Well after sleeping almost 10 hours last night I can say that I’m feeling better this morning. I awoke around 6:45 a.m. to find the sheets soaked in sweat, I think that means my fever broke which has to be a good thing, right?

I’m still not feeling 100%, but I’m definitely headed in the right direction.

Abs? Please Hold.

For a person that refuses to get sick or even acknowledge any sort of sniffles, I’m really sucking at being healthy this weekend. I’ve had the sniffles since Friday night, hoping that extra rest would shoo them away so I’d be on my game for work this week. As of right now (Sunday, 7:48 p.m.), my head is pounding and I feel feverish. We don’t own a thermometer, since having one would admit that you get sick, but I’m guessing my temperature is around 99, which is high for me since I usually cook at 95 or so. Now that I think about it, I don’t know why my temperature is always so low but it always has been. So 99 for me is a fever.

Earl and I drove to Dick’s Sporting Goods today so that I could pick up some equipment I’ve been researching online. I’m ready to start working on building muscle now, since my weight loss has gone well, so I eagerly picked up some stretchy bands (sorry I’m not too technical), some weights and a chin up bar designed to hold up to 300 pounds and possibly decapitate anyone over 6 foot 7 inches.

I really want to work out tonight! I really do. But my subconscious, and further research on the internet, is telling me that I should hold off until I feel more like more normal self (cooking at 95 or so).

I was really trying hard to ignore this cold today. Earl and I cleaned the downstairs, caught up on laundry and made the trek to the mall. I was hoping that I could say “Ha! I’m not going to be sick!”

Alas, the abs will have to wait a few days.
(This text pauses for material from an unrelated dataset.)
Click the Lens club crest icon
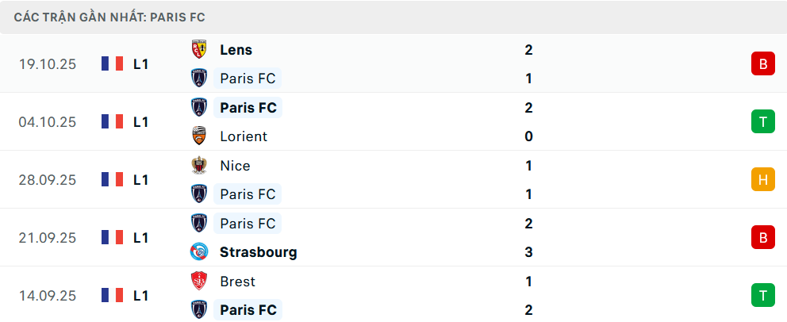This screenshot has height=322, width=787. tap(199, 50)
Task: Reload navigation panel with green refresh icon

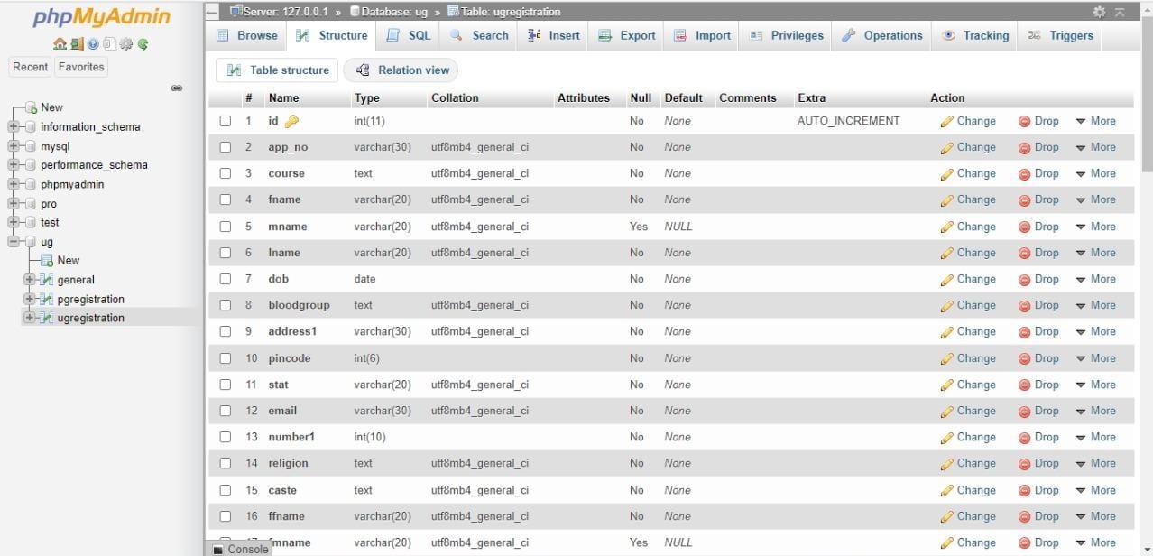Action: [x=143, y=43]
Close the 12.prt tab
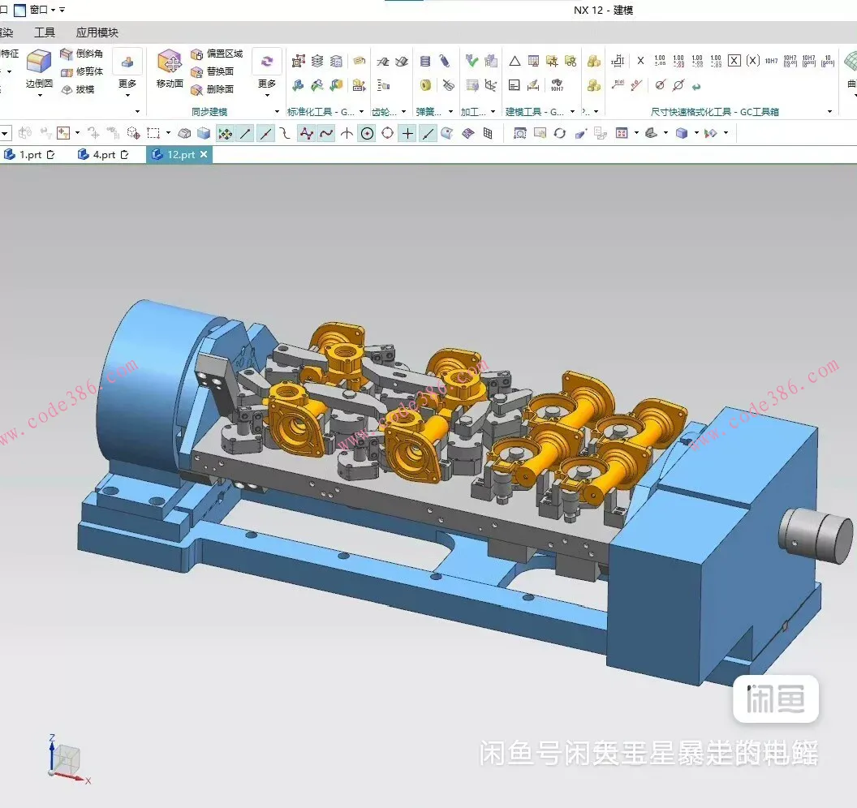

If I Had A Million Dollars.

Last week a bunch of employees at a Nebraska meat packing plant (I’m sorry, but that sounds like such a depressing job) won the largest PowerBall jackpot ever, clocking in at around $315 million dollars. That’s a lot of dough.

New York doesn’t participate in PowerBall, but we do have the “Mega Millions” lottery here, which is basically the same thing, only different, kind of like Pepsi and Coca-Cola.

By the way, if I’m drinking soda, I prefer Pepsi.

Earl and I, being the gamblers that we tend to be, actively play Mega Millions when it gets up into the three digit million numbers. We figure that if the universe is going to have us win, we’re going to win big so we might as well save our bucks up and go for the gusto.

We go to extremes like that in almost all facets of our life together.

I also play in the shared tickets at work. I hate to see what happens to the company the day after we hit it big on a shared ticket, especially since our entire division is playing!

Anyways, like most folks I’ve often daydreamed about what we’d do with our winnings. Earl and I have signed a contract to the universe stating that 10 percent of the winning amount, before taxes, would go to a charity, most likely Rosie O’Donnell’s For All Kids Foundation. We’d also go out of our way to make sure all of our family members were well taken care of and able to live comfortably for the rest of their lives.

But what to do with the rest?

I’d like to take a portion of the remaining money and invest it in quality children’s programming. I’d like to resurrect non-violent Saturday morning shows. I’ve mentioned numerous times that I’m a huge fan of “Shazam!” and “The Secrets of Isis”. I’d like to see programming like that, perhaps with a bigger budget than they had the first time around, updated and brought back to the living rooms across the country. There would have to be some tweaking to hold today’s kid’s attention in this rapidly paced world, but I think with the right elements, it can be done.

On the flip side, we’d probably use a portion of our winnings to further gay and lesbian causes, especially for those rural gay teens that think they’re freaks and not worthy of a quality life, simply because they’re gay.

The world is a scary place these days. If I had a million dollars, I’d like to make it a little less scarier.